Le racisme, de son propre aveu, il le rencontrera surtout à partir de sa carrière adulte en club. Mais il prit également conscience de l’énorme symbole qu’il représentait pour les populations non-blanches d’Afrique du Sud et pas seulement dans la diaspora Indienne du pays. Alors que la fédération nationale de cricket du pays portait encore les stigmates de tant d’années d’apartheid, les membres dirigeants noirs ont perçu l’émergence d’Amla comme une grande possibilité de pouvoir réformer en profondeur le cricket dans le pays. Dans la population noire en général, il devint aussi un joueur exceptionnellement aimé, eux qui refusaient toujours de supporter leur équipe nationale, tant la prédominance blanche était importante, même après l’arrivée de Nelson Mandela. Nombreuses des problématiques entre cricket et rugby étaient d’ailleurs fortement liées.

Hashim Amla avait tout pour devenir ce héros qu’il est devenu, car il était à la fois ce jeune joueur issu de la population non-blanche, que tant de personnes attendaient, mais il représentait également une forme de modération et de fidélité au cricket traditionnel, qui ne froissait pas une grande partie des blancs d’Afrique du Sud. Issu de la petite bourgeoisie, brillant à l’école, réservé, pas réellement militant politique, son passage dans le cricket national apporta pourtant bien plus symboliquement que ce dont il avait conscience.

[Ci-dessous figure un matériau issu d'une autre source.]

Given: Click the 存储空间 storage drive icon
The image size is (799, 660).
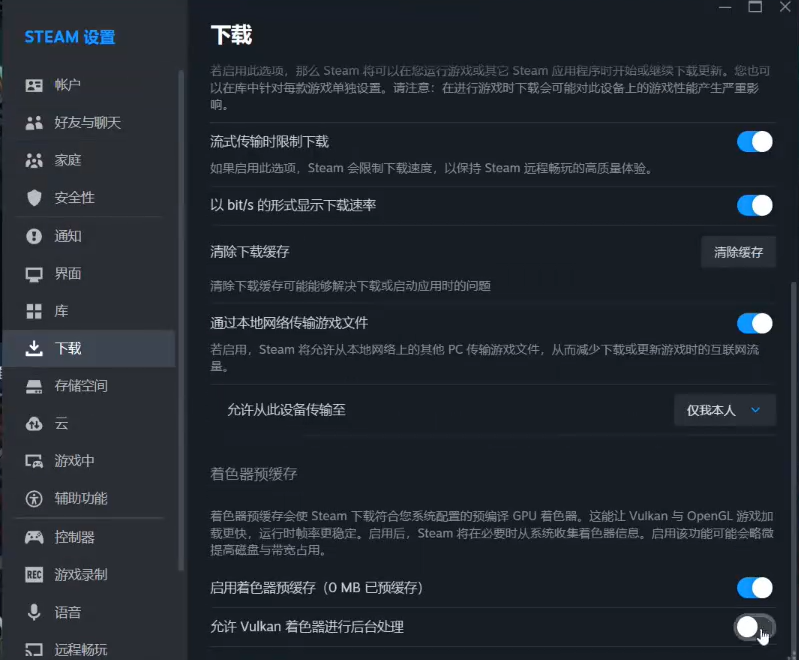Looking at the screenshot, I should click(34, 386).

Depuis ses débuts en Test Match en 2004 pour son équipe nationale, Hashim Amla a accumulé les courses, les records et les apparitions médiatiques, transformant progressivement la représentation dans le monde de l’équipe d’Afrique du Sud et forçait sa fédération à modifier également sa conception du sport à l’intérieur de ses frontières : non le cricket n’est pas un sport pour les blancs et chaque match, de par son style élégant, Amla le rappelait à toutes et à tous en éblouissant les amateurs de ses plus beaux gestes. Et chacun d’entre nous doit se rappeler qu’à l’aube des années 2000, c’était loin d’être gagné car les élites blanches racistes gardaient toujours un pouvoir conséquent dans les fédérations sportives et les médias. Ce fut la raison pour laquelle, le pays dût avoir recours aux quotas dans le cricket afin de lutter contre la mainmise de ces élites blanches dans ce sport. Évidemment, nombreux sont les médias conservateurs qui s’empressent de limiter Hashim Amla à un « symbole » des quotas.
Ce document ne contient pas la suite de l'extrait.